**Text block**
STANDARD V. CONFIDENTIALITY

  1. A mediator shall maintain the confidentiality of all information obtained by the mediator in mediation, unless otherwise agreed to by the parties or required by applicable law.
    1. If the parties to a mediation agree that the mediator may disclose information obtained during the mediation, the mediator may do so.
    2. A mediator should not communicate to any non-participant information about how the parties acted in the mediation. A mediator may report, if required, whether parties appeared at a scheduled mediation and whether or not the parties reached a resolution.
    3. If a mediator participates in teaching, research or evaluation of mediation, the mediator should protect the anonymity of the parties and abide by their reasonable expectations regarding confidentiality.
  2. A mediator who meets with any persons in private session during a mediation shall not convey directly or indirectly to any other person, any information that was obtained during that private session without the consent of the disclosing person.

C. A mediator shall promote understanding among the parties of the extent to which the parties will maintain confidentiality of information they obtain in a mediation.

D. Depending on the circumstance of a mediation, the parties may have varying expectations regarding confidentiality that a mediator should address. The parties may make their own rules with respect to confidentiality, or the accepted practice of an individual mediator or institution may dictate a particular set of expectations.

STANDARD VI. QUALITY OF THE PROCESS

A. A mediator shall conduct a mediation in accordance with these Standards and in a manner that promotes diligence, timeliness, safety, presence of the appropriate participants, party participation, procedural fairness, party competency and mutual respect among all participants.

  1. A mediator should agree to mediate only when the mediator is prepared to commit the attention essential to an effective mediation.
  2. A mediator should only accept cases when the mediator can satisfy the reasonable expectation of the parties concerning the timing of a mediation.
  3. The presence or absence of persons at a mediation depends on the agreement of the parties and the mediator. The parties and mediator may agree that others may be excluded from particular sessions or from all sessions.
  4. A mediator should promote honesty and candor between and among all participants, and a mediator shall not knowingly misrepresent any material fact or circumstance in the course of a mediation.
  5. The role of a mediator differs substantially from other professional roles. Mixing the role of a mediator and the role of another profession is problematic and thus, a mediator should distinguish between the roles. A mediator may provide information that the mediator is qualified by training or experience to provide, only if the mediator can do so consistent with these Standards.
  1. A mediator shall not conduct a dispute resolution procedure other than mediation but label it mediation in an effort to gain the protection of rules, statutes, or other governing authorities pertaining to mediation.
  2. A mediator may recommend, when appropriate, that parties consider resolving their dispute through arbitration, counseling, neutral evaluation or other processes.
  3. A mediator shall not undertake an additional dispute resolution role in the same matter without the consent of the parties. Before providing such service, a mediator shall inform the parties of the implications of the change in process and obtain their consent to the change. A mediator who undertakes such role assumes different duties and responsibilities that may be governed by other standards.

**What this exercise asks**
a) According to the mediator standards, why should a mediator keep the role of mediator distinct from roles in other professions? Answer in one to three sentences.
b) Retype the passage of the mediator standards that begins with the words containing "5. The role" and ends with "pertaining to mediation.".
c) List every quality that Standard VI.A of the mediator standards says a mediator's conduct of a mediation should promote.
The items that come next are separate material and are not part of the mediator standards.

**Collected data entries**

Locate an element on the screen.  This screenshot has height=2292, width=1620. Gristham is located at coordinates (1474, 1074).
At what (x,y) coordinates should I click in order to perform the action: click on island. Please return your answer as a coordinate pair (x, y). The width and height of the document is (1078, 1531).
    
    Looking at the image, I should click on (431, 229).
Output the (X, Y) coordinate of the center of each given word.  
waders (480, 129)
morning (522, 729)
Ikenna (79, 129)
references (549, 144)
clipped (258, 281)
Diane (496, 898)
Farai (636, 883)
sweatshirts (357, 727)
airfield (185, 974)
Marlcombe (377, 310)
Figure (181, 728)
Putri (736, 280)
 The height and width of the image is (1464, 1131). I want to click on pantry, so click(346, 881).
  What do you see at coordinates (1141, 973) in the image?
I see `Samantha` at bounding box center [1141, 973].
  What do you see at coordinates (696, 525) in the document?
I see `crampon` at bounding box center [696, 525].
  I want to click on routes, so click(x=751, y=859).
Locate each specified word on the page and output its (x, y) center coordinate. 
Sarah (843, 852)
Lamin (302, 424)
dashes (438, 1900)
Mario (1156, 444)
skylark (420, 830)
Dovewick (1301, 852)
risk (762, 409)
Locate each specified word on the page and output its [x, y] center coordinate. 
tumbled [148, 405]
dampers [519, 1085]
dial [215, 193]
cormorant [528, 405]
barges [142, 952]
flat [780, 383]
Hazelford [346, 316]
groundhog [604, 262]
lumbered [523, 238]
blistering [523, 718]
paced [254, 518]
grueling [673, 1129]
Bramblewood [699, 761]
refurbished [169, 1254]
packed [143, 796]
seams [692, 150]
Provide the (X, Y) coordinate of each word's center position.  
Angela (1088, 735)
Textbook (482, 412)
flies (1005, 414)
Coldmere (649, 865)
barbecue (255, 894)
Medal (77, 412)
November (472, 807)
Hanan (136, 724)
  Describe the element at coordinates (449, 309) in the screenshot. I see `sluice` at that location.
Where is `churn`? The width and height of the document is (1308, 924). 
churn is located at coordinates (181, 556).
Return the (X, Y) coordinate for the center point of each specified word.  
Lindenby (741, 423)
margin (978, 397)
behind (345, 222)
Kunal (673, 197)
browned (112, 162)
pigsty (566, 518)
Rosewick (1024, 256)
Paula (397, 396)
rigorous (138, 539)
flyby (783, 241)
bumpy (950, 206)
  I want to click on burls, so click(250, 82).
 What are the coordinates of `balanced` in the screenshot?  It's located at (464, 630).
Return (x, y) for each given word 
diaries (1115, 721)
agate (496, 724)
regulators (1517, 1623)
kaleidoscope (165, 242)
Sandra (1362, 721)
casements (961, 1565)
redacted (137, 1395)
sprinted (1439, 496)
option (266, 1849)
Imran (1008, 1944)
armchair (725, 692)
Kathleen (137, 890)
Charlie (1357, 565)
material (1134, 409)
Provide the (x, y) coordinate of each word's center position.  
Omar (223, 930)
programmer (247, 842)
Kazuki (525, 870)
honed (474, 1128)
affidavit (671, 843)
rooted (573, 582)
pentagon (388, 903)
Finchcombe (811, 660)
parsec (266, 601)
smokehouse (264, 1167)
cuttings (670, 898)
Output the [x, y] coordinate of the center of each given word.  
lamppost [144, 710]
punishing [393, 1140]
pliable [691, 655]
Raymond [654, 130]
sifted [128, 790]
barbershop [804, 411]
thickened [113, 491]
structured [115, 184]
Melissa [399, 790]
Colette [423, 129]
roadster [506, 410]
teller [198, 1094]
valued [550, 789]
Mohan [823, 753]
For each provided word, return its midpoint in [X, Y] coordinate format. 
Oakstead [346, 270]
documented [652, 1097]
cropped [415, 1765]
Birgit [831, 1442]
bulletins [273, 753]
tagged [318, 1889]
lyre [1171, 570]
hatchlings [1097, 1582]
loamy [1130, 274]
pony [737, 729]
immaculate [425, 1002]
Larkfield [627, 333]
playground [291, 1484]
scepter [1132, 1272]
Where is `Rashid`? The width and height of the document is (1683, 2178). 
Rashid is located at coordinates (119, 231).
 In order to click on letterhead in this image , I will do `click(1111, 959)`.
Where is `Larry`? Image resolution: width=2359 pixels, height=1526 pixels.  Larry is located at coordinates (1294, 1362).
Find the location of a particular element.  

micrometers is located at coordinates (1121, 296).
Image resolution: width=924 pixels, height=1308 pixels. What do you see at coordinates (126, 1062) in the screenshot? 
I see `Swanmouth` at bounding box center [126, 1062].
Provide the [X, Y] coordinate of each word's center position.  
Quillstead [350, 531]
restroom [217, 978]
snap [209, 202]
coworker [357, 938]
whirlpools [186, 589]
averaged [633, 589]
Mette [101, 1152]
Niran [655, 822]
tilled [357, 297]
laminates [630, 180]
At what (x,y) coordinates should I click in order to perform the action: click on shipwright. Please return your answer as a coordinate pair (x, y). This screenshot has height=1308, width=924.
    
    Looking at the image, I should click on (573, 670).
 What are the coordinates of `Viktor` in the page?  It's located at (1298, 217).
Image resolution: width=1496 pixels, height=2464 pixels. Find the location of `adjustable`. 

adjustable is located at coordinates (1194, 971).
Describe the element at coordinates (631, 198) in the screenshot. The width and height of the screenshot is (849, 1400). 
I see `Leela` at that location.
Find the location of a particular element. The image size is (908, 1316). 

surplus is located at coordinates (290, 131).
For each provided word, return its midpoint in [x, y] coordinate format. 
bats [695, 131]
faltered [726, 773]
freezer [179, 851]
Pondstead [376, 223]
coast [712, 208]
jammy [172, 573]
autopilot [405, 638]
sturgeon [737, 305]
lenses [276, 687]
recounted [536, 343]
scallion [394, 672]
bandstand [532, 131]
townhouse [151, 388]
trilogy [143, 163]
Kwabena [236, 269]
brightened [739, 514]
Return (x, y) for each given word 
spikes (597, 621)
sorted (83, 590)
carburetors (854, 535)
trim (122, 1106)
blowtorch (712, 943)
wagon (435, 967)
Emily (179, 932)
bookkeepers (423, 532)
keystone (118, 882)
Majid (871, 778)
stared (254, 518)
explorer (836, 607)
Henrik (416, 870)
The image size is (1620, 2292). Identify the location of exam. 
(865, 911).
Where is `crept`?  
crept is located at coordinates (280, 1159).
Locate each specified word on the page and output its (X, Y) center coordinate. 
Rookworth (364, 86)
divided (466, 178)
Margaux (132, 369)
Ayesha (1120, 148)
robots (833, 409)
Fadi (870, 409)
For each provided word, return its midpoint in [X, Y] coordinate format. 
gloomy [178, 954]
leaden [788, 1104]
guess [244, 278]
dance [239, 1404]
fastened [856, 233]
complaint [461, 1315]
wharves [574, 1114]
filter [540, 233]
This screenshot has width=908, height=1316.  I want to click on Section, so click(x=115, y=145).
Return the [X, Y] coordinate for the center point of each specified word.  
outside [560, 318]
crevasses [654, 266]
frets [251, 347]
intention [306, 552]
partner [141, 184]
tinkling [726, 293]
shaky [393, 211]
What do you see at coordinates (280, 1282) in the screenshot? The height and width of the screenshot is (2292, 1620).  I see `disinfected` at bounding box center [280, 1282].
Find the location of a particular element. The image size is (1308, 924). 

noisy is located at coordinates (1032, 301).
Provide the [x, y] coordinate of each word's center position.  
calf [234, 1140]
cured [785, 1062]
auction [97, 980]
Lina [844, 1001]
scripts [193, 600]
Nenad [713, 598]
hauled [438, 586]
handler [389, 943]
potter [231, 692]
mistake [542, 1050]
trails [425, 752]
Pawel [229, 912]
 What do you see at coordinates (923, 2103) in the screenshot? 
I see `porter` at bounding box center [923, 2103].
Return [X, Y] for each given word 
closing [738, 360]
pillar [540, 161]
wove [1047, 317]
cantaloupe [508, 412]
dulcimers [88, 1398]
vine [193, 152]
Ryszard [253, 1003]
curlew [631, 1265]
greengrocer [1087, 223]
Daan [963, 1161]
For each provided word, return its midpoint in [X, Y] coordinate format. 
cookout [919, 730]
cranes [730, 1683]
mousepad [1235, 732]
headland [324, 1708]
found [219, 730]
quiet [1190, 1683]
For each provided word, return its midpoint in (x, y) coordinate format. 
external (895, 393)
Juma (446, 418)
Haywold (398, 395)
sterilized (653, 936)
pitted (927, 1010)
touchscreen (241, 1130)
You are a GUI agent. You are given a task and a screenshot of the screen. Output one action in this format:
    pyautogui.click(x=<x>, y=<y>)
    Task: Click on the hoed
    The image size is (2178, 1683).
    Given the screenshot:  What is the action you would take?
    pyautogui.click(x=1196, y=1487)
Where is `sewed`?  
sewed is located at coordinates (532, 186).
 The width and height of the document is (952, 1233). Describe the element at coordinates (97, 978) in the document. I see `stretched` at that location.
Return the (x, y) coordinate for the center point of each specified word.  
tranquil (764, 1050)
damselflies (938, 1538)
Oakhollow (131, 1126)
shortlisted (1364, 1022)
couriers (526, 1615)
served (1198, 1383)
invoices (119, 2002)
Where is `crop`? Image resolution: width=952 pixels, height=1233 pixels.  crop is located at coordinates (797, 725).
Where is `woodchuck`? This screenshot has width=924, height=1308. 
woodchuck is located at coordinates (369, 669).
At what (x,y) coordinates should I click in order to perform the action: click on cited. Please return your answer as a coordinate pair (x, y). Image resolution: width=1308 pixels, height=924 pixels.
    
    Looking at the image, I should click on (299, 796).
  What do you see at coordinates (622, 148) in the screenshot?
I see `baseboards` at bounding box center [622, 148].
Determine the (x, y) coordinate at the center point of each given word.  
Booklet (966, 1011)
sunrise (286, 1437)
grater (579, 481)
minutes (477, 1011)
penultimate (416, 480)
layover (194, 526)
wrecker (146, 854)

**Responses to the exercise**
a) The role of a mediator differs substantially from other professional roles. Mixing the mediator role with the role of another profession is problematic, so a mediator should distinguish between the roles.

b)
5. The role of a mediator differs substantially from other professional roles. Mixing the role of a mediator and the role of another profession is problematic and thus, a mediator should distinguish between the roles. A mediator may provide information that the mediator is qualified by training or experience to provide, only if the mediator can do so consistent with these Standards.
  1. A mediator shall not conduct a dispute resolution procedure other than mediation but label it mediation in an effort to gain the protection of rules, statutes, or other governing authorities pertaining to mediation.

c)
- diligence
- timeliness
- safety
- presence of the appropriate participants
- party participation
- procedural fairness
- party competency
- mutual respect among all participants